→ **What you have to do**: Every line between the one containing "Instruction: Click the" and the last line of the data, both included, is to be set down exactly, and pictures are to be omitted.

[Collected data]
◆ ◆ ◆

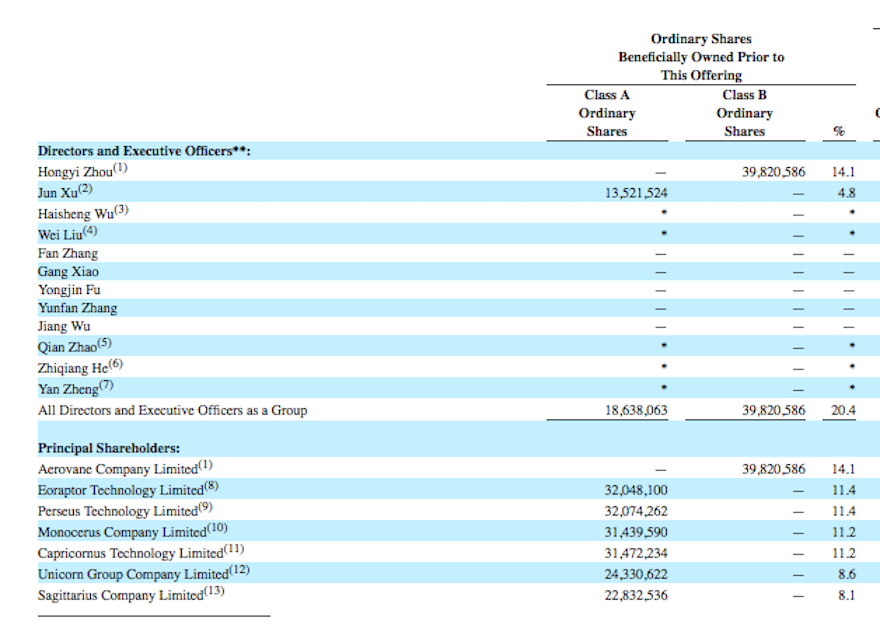
Task: Click the percent symbol column header
Action: pyautogui.click(x=838, y=133)
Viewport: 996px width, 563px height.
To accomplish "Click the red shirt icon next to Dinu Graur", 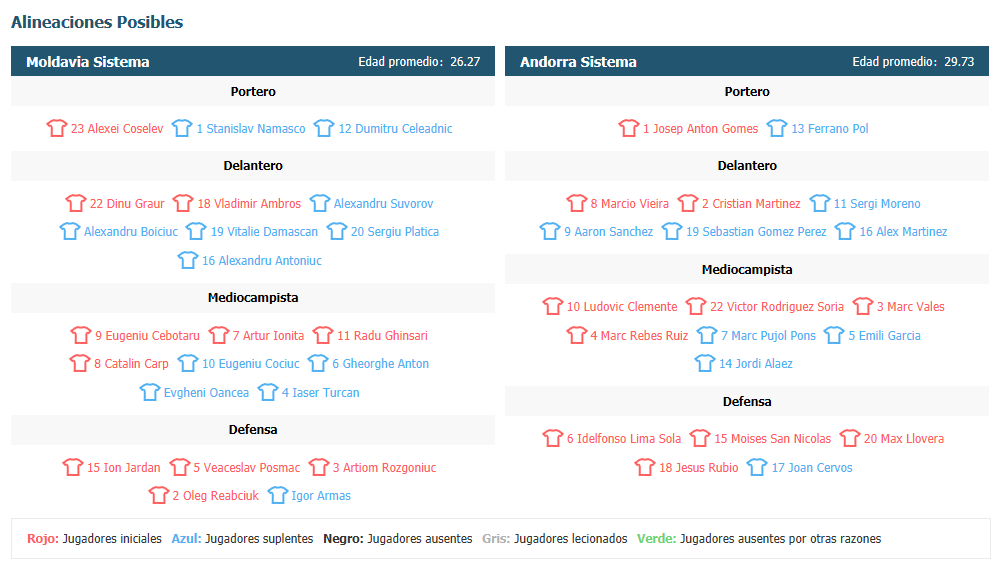I will pyautogui.click(x=76, y=203).
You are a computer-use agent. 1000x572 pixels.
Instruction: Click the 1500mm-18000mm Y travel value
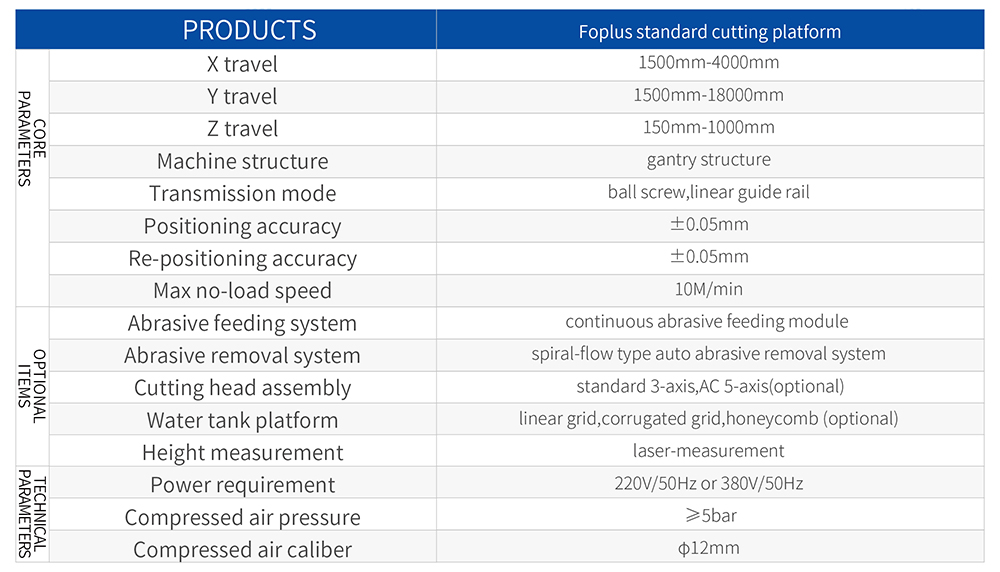tap(708, 96)
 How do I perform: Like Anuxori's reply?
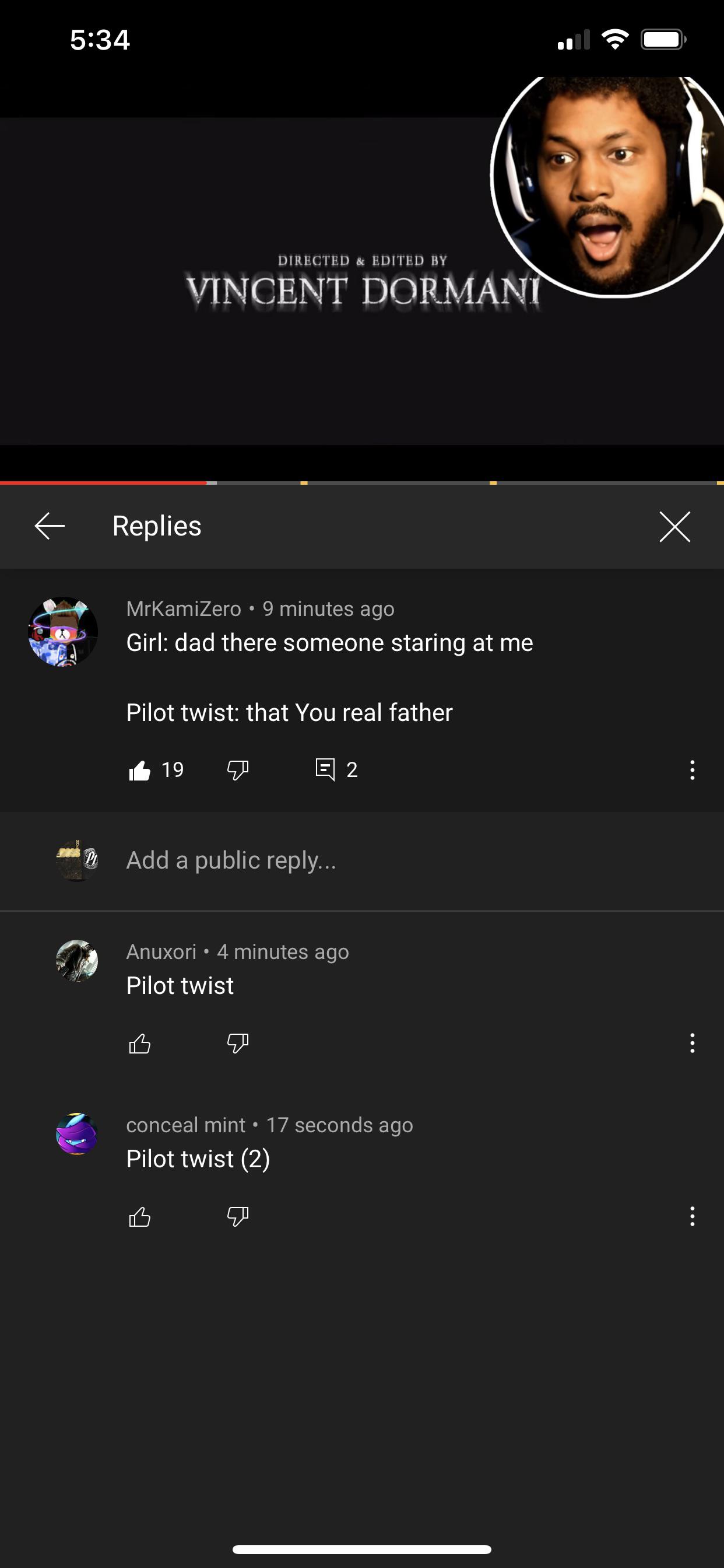pos(140,1044)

◆ ◆ ◆

→ **Written answer**:
Instruction: Click the 1500mm-18000mm Y travel value
tap(708, 96)
 How do I perform: Like Anuxori's reply?
pos(140,1044)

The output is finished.